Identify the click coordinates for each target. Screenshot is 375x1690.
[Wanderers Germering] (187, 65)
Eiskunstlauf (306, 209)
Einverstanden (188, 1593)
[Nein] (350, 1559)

:::::

### Directions
Retype the records above in full. Every word should match.

### Answer section
Identify the click coordinates for each target. Screenshot is 375x1690.
[Wanderers Germering] (187, 65)
Eiskunstlauf (306, 209)
Einverstanden (188, 1593)
[Nein] (350, 1559)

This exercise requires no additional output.